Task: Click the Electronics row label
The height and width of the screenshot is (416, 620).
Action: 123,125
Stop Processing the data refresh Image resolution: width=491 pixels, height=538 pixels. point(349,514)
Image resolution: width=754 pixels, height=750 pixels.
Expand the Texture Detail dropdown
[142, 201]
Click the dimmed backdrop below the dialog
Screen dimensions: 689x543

....

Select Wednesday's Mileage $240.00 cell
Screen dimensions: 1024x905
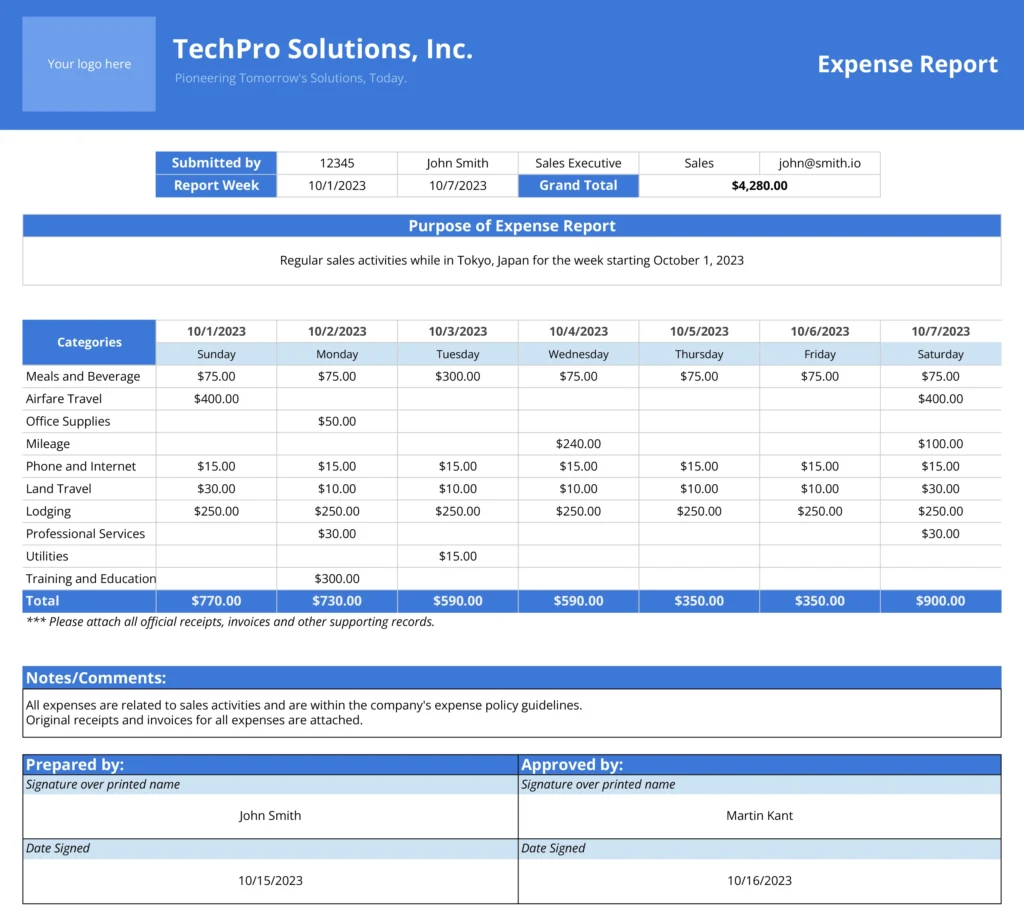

....

▸ Problem details: From the entries above, copy every line that holds the word "resolution".

▸ Response to this exercise:
Stop Processing the data refresh Image resolution: width=491 pixels, height=538 pixels. point(349,514)
Image resolution: width=754 pixels, height=750 pixels.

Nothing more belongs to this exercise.